## BEGIN AVAILABLE DATA
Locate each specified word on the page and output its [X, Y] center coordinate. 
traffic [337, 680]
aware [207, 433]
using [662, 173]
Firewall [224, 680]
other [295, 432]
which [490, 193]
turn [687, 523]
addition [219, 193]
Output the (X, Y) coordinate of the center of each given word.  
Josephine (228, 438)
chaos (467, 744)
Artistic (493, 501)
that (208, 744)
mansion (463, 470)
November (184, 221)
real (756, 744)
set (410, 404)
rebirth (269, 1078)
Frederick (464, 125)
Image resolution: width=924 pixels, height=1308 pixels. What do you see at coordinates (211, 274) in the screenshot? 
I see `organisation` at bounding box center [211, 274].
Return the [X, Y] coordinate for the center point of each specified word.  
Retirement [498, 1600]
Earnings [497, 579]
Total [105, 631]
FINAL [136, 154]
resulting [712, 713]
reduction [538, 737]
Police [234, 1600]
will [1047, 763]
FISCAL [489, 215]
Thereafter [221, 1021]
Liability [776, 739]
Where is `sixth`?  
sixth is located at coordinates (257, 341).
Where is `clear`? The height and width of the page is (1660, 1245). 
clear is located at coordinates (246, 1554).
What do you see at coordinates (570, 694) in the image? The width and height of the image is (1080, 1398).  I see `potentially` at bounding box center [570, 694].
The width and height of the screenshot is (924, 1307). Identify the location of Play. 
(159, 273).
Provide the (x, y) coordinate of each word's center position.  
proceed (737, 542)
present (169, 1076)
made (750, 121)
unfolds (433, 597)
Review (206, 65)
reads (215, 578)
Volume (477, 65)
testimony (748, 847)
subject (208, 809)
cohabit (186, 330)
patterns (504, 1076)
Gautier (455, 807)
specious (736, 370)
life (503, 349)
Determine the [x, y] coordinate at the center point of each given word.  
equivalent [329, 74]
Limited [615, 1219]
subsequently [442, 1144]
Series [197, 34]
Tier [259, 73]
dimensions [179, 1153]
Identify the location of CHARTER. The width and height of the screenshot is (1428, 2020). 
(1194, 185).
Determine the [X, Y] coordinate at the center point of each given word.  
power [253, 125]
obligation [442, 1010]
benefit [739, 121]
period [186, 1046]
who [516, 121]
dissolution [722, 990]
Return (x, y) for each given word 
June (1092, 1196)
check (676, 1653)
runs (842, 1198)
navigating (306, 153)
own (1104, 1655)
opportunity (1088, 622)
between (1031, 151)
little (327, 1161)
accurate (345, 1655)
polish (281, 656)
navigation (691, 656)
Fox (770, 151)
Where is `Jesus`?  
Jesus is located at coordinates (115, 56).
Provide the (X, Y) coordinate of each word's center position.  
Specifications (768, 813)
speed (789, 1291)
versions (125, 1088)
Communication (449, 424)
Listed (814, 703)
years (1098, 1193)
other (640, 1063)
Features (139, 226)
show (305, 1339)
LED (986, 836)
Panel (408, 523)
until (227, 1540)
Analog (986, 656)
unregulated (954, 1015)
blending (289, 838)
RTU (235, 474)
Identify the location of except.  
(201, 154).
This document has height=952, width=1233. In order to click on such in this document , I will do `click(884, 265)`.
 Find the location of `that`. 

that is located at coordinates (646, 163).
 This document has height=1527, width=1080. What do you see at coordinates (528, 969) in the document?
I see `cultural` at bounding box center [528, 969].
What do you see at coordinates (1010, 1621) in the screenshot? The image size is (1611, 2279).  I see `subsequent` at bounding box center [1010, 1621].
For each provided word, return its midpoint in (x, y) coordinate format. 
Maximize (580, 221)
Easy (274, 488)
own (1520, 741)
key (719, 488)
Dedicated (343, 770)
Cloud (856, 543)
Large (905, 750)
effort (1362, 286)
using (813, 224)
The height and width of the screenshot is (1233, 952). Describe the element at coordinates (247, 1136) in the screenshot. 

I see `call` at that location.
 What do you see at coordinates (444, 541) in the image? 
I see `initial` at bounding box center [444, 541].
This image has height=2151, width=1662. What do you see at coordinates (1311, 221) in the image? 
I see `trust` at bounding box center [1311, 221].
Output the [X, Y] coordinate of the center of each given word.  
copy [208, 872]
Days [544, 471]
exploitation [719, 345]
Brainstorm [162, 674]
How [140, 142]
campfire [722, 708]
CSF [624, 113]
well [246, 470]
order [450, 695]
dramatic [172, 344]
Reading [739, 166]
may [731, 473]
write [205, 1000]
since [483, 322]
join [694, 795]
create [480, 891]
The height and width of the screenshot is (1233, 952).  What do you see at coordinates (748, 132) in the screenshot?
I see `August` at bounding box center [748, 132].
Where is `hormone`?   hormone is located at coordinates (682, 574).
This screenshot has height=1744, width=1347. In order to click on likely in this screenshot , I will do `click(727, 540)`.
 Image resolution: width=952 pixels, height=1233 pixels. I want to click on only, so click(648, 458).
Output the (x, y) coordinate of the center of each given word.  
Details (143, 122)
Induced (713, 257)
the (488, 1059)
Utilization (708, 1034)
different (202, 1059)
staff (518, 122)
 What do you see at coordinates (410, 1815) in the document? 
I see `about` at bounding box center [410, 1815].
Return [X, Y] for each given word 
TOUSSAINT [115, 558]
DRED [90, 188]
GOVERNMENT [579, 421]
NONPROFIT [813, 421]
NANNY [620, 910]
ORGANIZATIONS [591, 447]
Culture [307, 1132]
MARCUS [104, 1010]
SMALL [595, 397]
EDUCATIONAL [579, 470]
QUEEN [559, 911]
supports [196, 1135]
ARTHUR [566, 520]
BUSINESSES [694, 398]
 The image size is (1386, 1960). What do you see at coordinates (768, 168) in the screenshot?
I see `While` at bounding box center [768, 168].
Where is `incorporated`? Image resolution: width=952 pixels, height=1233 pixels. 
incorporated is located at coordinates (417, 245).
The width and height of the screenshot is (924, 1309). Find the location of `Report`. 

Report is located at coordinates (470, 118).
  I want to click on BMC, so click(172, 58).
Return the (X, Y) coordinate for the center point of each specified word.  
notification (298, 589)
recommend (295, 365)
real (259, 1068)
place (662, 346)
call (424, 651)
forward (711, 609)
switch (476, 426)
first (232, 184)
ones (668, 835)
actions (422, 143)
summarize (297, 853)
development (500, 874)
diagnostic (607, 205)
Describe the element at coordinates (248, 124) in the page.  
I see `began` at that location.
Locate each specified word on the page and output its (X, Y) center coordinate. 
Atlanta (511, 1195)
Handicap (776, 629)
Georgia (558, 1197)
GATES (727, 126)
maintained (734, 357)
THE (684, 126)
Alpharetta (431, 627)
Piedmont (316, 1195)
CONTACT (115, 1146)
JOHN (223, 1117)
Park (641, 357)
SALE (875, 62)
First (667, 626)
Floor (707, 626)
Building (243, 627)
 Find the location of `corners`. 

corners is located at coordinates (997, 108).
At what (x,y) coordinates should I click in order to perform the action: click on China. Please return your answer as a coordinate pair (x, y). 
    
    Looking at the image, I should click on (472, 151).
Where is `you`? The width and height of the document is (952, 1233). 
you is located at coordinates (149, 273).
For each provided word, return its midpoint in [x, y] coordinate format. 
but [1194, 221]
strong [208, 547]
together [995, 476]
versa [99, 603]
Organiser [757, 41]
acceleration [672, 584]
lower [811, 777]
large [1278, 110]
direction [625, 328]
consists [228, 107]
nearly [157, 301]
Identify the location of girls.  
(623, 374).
## END AVAILABLE DATA
→ EXERCISE OBJECTIVE: Copy out all the rows above, putting "center point" wherever "midpoint" appears and leaving everything else the same.

→ SOLUTION FOR THIS EXERCISE:
Locate each specified word on the page and output its [X, Y] center coordinate. 
traffic [337, 680]
aware [207, 433]
using [662, 173]
Firewall [224, 680]
other [295, 432]
which [490, 193]
turn [687, 523]
addition [219, 193]
Output the (X, Y) coordinate of the center of each given word.  
Josephine (228, 438)
chaos (467, 744)
Artistic (493, 501)
that (208, 744)
mansion (463, 470)
November (184, 221)
real (756, 744)
set (410, 404)
rebirth (269, 1078)
Frederick (464, 125)
Image resolution: width=924 pixels, height=1308 pixels. What do you see at coordinates (211, 274) in the screenshot? 
I see `organisation` at bounding box center [211, 274].
Return the [X, Y] coordinate for the center point of each specified word.  
Retirement [498, 1600]
Earnings [497, 579]
Total [105, 631]
FINAL [136, 154]
resulting [712, 713]
reduction [538, 737]
Police [234, 1600]
will [1047, 763]
FISCAL [489, 215]
Thereafter [221, 1021]
Liability [776, 739]
Where is `sixth`?  
sixth is located at coordinates (257, 341).
Where is `clear`? The height and width of the page is (1660, 1245). 
clear is located at coordinates (246, 1554).
What do you see at coordinates (570, 694) in the image? The width and height of the image is (1080, 1398).  I see `potentially` at bounding box center [570, 694].
The width and height of the screenshot is (924, 1307). Identify the location of Play. 
(159, 273).
Provide the (x, y) coordinate of each word's center position.  
proceed (737, 542)
present (169, 1076)
made (750, 121)
unfolds (433, 597)
Review (206, 65)
reads (215, 578)
Volume (477, 65)
testimony (748, 847)
subject (208, 809)
cohabit (186, 330)
patterns (504, 1076)
Gautier (455, 807)
specious (736, 370)
life (503, 349)
Determine the [x, y] coordinate at the center point of each given word.  
equivalent [329, 74]
Limited [615, 1219]
subsequently [442, 1144]
Series [197, 34]
Tier [259, 73]
dimensions [179, 1153]
Identify the location of CHARTER. The width and height of the screenshot is (1428, 2020). 
(1194, 185).
Determine the [X, Y] coordinate at the center point of each given word.  
power [253, 125]
obligation [442, 1010]
benefit [739, 121]
period [186, 1046]
who [516, 121]
dissolution [722, 990]
Return (x, y) for each given word 
June (1092, 1196)
check (676, 1653)
runs (842, 1198)
navigating (306, 153)
own (1104, 1655)
opportunity (1088, 622)
between (1031, 151)
little (327, 1161)
accurate (345, 1655)
polish (281, 656)
navigation (691, 656)
Fox (770, 151)
Where is `Jesus`?  
Jesus is located at coordinates (115, 56).
Provide the (X, Y) coordinate of each word's center position.  
Specifications (768, 813)
speed (789, 1291)
versions (125, 1088)
Communication (449, 424)
Listed (814, 703)
years (1098, 1193)
other (640, 1063)
Features (139, 226)
show (305, 1339)
LED (986, 836)
Panel (408, 523)
until (227, 1540)
Analog (986, 656)
unregulated (954, 1015)
blending (289, 838)
RTU (235, 474)
Identify the location of except.  
(201, 154).
This document has height=952, width=1233. In order to click on such in this document , I will do `click(884, 265)`.
 Find the location of `that`. 

that is located at coordinates (646, 163).
 This document has height=1527, width=1080. What do you see at coordinates (528, 969) in the document?
I see `cultural` at bounding box center [528, 969].
What do you see at coordinates (1010, 1621) in the screenshot? The image size is (1611, 2279).  I see `subsequent` at bounding box center [1010, 1621].
For each provided word, return its center point in (x, y) coordinate format. 
Maximize (580, 221)
Easy (274, 488)
own (1520, 741)
key (719, 488)
Dedicated (343, 770)
Cloud (856, 543)
Large (905, 750)
effort (1362, 286)
using (813, 224)
The height and width of the screenshot is (1233, 952). Describe the element at coordinates (247, 1136) in the screenshot. 

I see `call` at that location.
 What do you see at coordinates (444, 541) in the image? 
I see `initial` at bounding box center [444, 541].
This image has height=2151, width=1662. What do you see at coordinates (1311, 221) in the image? 
I see `trust` at bounding box center [1311, 221].
Output the [X, Y] coordinate of the center of each given word.  
copy [208, 872]
Days [544, 471]
exploitation [719, 345]
Brainstorm [162, 674]
How [140, 142]
campfire [722, 708]
CSF [624, 113]
well [246, 470]
order [450, 695]
dramatic [172, 344]
Reading [739, 166]
may [731, 473]
write [205, 1000]
since [483, 322]
join [694, 795]
create [480, 891]
The height and width of the screenshot is (1233, 952).  What do you see at coordinates (748, 132) in the screenshot?
I see `August` at bounding box center [748, 132].
Where is `hormone`?   hormone is located at coordinates (682, 574).
This screenshot has height=1744, width=1347. In order to click on likely in this screenshot , I will do `click(727, 540)`.
 Image resolution: width=952 pixels, height=1233 pixels. I want to click on only, so click(648, 458).
Output the (x, y) coordinate of the center of each given word.  
Details (143, 122)
Induced (713, 257)
the (488, 1059)
Utilization (708, 1034)
different (202, 1059)
staff (518, 122)
 What do you see at coordinates (410, 1815) in the document? 
I see `about` at bounding box center [410, 1815].
Return [X, Y] for each given word 
TOUSSAINT [115, 558]
DRED [90, 188]
GOVERNMENT [579, 421]
NONPROFIT [813, 421]
NANNY [620, 910]
ORGANIZATIONS [591, 447]
Culture [307, 1132]
MARCUS [104, 1010]
SMALL [595, 397]
EDUCATIONAL [579, 470]
QUEEN [559, 911]
supports [196, 1135]
ARTHUR [566, 520]
BUSINESSES [694, 398]
 The image size is (1386, 1960). What do you see at coordinates (768, 168) in the screenshot?
I see `While` at bounding box center [768, 168].
Where is `incorporated`? Image resolution: width=952 pixels, height=1233 pixels. 
incorporated is located at coordinates (417, 245).
The width and height of the screenshot is (924, 1309). Find the location of `Report`. 

Report is located at coordinates (470, 118).
  I want to click on BMC, so click(172, 58).
Return the (X, Y) coordinate for the center point of each specified word.  
notification (298, 589)
recommend (295, 365)
real (259, 1068)
place (662, 346)
call (424, 651)
forward (711, 609)
switch (476, 426)
first (232, 184)
ones (668, 835)
actions (422, 143)
summarize (297, 853)
development (500, 874)
diagnostic (607, 205)
Describe the element at coordinates (248, 124) in the page.  
I see `began` at that location.
Locate each specified word on the page and output its (X, Y) center coordinate. 
Atlanta (511, 1195)
Handicap (776, 629)
Georgia (558, 1197)
GATES (727, 126)
maintained (734, 357)
THE (684, 126)
Alpharetta (431, 627)
Piedmont (316, 1195)
CONTACT (115, 1146)
JOHN (223, 1117)
Park (641, 357)
SALE (875, 62)
First (667, 626)
Floor (707, 626)
Building (243, 627)
 Find the location of `corners`. 

corners is located at coordinates (997, 108).
At what (x,y) coordinates should I click in order to perform the action: click on China. Please return your answer as a coordinate pair (x, y). 
    
    Looking at the image, I should click on (472, 151).
Where is `you`? The width and height of the document is (952, 1233). 
you is located at coordinates (149, 273).
For each provided word, return its center point in [x, y] coordinate format. 
but [1194, 221]
strong [208, 547]
together [995, 476]
versa [99, 603]
Organiser [757, 41]
acceleration [672, 584]
lower [811, 777]
large [1278, 110]
direction [625, 328]
consists [228, 107]
nearly [157, 301]
Identify the location of girls.  
(623, 374).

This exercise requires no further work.